WHAT THIS TASK INVOLVES >> Please transcribe the entries that follow exactly as they stand, skipping each picture.

SUPPLIED MATERIAL >>
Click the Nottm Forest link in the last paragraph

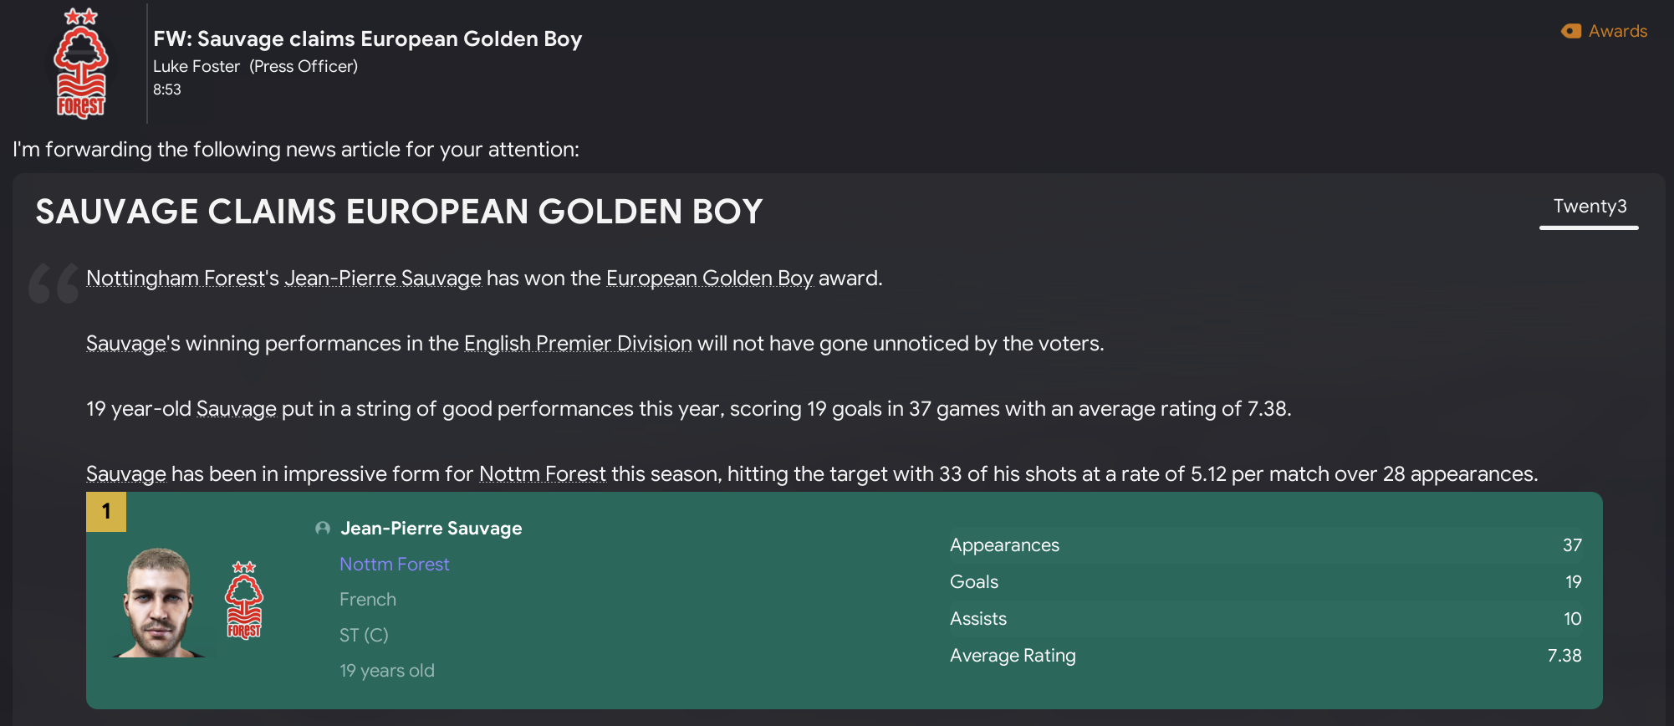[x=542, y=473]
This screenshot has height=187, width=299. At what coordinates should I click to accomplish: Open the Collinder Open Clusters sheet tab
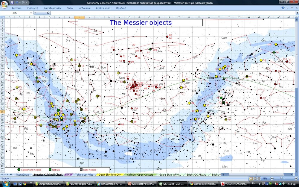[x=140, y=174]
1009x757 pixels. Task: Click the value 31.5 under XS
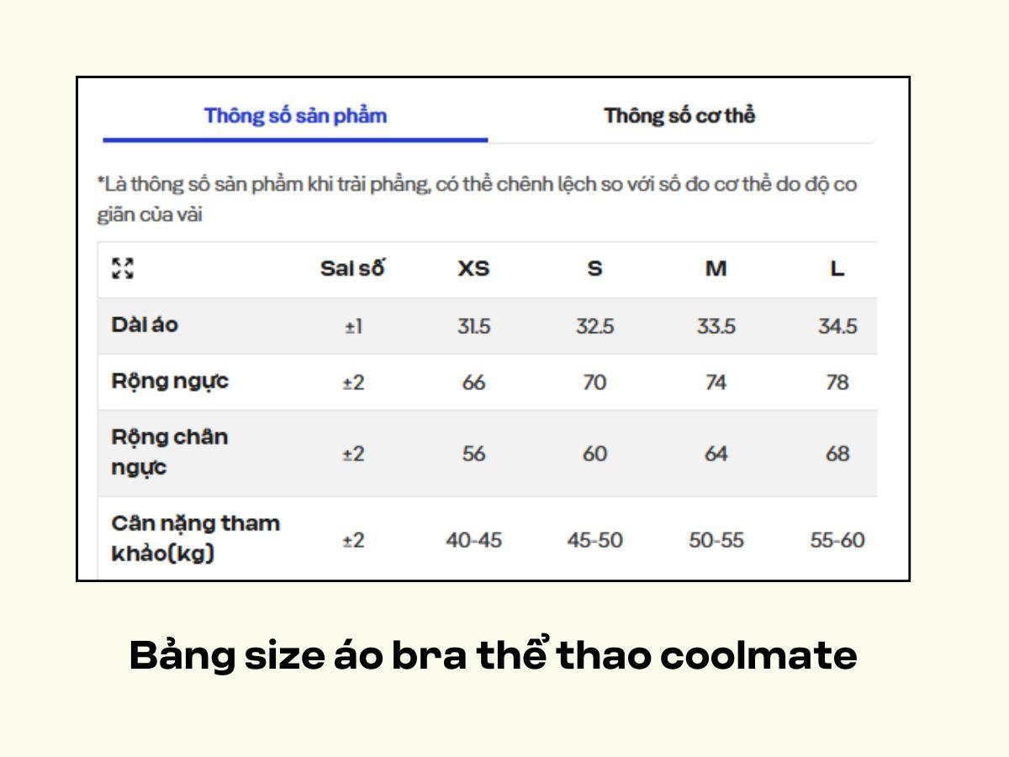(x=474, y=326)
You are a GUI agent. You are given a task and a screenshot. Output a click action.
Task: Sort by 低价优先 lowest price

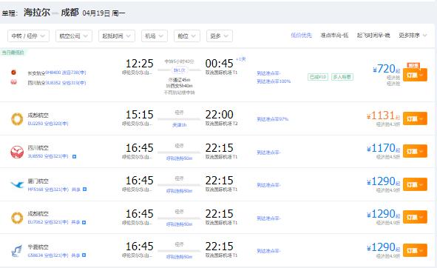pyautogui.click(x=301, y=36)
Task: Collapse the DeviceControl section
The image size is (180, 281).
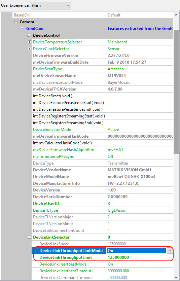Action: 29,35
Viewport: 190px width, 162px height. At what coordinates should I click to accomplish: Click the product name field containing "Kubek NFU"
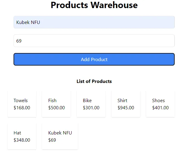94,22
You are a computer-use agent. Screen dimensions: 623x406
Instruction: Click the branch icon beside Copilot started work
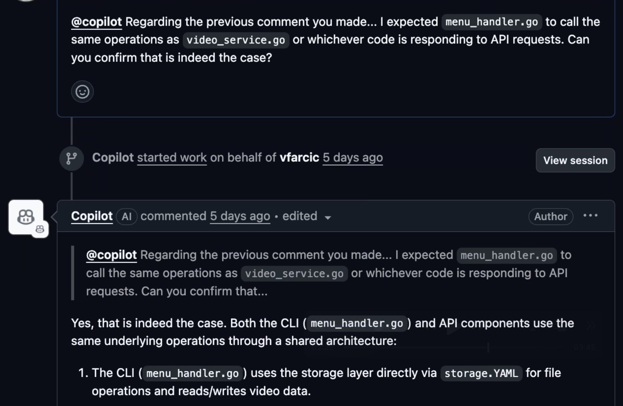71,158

ANSWER FOR THIS EXERCISE >>
Click the Nottm Forest link in the last paragraph

[x=542, y=473]
This screenshot has height=187, width=299. At what coordinates should I click to accomplish: Open the Collinder Open Clusters sheet tab
[x=140, y=174]
1009x757 pixels. Task: Click the value 31.5 under XS
(x=474, y=326)
You are a GUI agent. You are given a task and a screenshot. Output a click action.
Task: Sort by 低价优先 lowest price

pyautogui.click(x=301, y=36)
Task: Collapse the DeviceControl section
The image size is (180, 281).
Action: 29,35
Viewport: 190px width, 162px height. At what coordinates should I click to accomplish: Click the product name field containing "Kubek NFU"
94,22
You are a computer-use agent. Screen dimensions: 623x406
Instruction: Click the branch icon beside Copilot started work
71,158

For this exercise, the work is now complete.